◆ **Given data**:
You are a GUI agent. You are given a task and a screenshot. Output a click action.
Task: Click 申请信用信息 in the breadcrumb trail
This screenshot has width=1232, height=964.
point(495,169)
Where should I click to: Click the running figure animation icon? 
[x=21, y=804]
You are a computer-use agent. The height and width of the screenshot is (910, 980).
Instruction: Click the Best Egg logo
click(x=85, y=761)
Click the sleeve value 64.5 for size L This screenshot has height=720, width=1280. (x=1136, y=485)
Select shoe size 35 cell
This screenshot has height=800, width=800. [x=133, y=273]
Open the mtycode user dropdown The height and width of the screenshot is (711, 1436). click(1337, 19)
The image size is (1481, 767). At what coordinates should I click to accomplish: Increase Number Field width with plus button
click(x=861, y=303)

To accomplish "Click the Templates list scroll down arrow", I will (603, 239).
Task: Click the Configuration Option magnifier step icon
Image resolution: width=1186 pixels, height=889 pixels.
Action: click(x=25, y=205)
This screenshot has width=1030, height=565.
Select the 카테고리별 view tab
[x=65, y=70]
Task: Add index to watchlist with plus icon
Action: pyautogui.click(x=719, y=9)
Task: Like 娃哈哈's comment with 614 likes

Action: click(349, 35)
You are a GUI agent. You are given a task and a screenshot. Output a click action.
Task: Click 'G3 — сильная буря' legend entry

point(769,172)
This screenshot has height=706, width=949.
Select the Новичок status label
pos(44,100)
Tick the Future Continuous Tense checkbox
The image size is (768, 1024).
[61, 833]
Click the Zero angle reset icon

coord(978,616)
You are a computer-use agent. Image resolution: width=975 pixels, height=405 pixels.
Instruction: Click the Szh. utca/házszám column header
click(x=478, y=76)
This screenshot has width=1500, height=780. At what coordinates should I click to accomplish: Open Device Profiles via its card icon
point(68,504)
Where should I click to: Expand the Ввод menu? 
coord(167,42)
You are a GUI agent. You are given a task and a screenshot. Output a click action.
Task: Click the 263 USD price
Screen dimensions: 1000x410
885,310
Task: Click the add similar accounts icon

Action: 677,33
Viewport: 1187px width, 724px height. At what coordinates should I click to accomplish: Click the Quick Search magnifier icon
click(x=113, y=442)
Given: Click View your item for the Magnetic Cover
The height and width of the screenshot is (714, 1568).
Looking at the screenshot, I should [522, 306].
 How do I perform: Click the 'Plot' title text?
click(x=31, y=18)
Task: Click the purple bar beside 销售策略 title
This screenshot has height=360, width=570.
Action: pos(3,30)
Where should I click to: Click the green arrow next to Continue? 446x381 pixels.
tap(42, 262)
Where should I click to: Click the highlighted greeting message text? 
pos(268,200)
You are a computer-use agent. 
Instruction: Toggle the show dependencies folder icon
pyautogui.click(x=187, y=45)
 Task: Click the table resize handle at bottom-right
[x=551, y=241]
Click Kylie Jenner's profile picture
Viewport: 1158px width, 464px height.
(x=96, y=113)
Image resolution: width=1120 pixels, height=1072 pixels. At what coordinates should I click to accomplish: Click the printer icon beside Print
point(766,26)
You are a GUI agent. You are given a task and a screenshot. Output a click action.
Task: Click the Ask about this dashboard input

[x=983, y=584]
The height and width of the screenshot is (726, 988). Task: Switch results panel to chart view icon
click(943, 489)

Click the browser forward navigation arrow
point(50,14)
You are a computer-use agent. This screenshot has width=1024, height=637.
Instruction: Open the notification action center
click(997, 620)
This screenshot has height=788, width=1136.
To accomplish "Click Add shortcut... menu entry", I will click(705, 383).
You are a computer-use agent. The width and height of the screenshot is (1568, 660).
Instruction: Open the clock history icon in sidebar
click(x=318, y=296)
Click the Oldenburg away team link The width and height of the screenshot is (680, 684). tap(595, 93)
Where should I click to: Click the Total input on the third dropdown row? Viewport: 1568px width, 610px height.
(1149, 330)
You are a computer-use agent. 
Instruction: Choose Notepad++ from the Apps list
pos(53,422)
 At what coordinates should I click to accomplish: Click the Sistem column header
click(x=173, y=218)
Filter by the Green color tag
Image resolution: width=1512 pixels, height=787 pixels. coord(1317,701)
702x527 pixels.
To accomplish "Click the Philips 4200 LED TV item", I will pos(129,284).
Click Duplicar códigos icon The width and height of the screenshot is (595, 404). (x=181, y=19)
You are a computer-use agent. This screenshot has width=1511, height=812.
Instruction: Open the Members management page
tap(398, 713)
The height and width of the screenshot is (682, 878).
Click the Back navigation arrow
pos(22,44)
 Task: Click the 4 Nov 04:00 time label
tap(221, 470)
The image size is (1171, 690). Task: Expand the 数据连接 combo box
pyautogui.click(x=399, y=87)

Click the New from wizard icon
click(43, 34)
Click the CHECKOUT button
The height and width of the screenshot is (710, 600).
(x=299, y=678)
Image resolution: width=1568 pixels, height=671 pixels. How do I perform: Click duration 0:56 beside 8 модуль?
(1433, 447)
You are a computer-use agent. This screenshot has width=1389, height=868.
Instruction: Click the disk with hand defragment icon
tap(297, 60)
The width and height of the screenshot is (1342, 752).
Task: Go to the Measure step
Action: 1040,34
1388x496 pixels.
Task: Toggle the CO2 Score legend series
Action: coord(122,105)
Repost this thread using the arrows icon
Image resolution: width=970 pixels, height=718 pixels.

◆ **Aim of the task**: Copy every line that includes the string "item" from the material above.

◆ **Response to the exercise**:
Given: Click View your item for the Magnetic Cover
To accomplish "Click the Philips 4200 LED TV item", I will pos(129,284).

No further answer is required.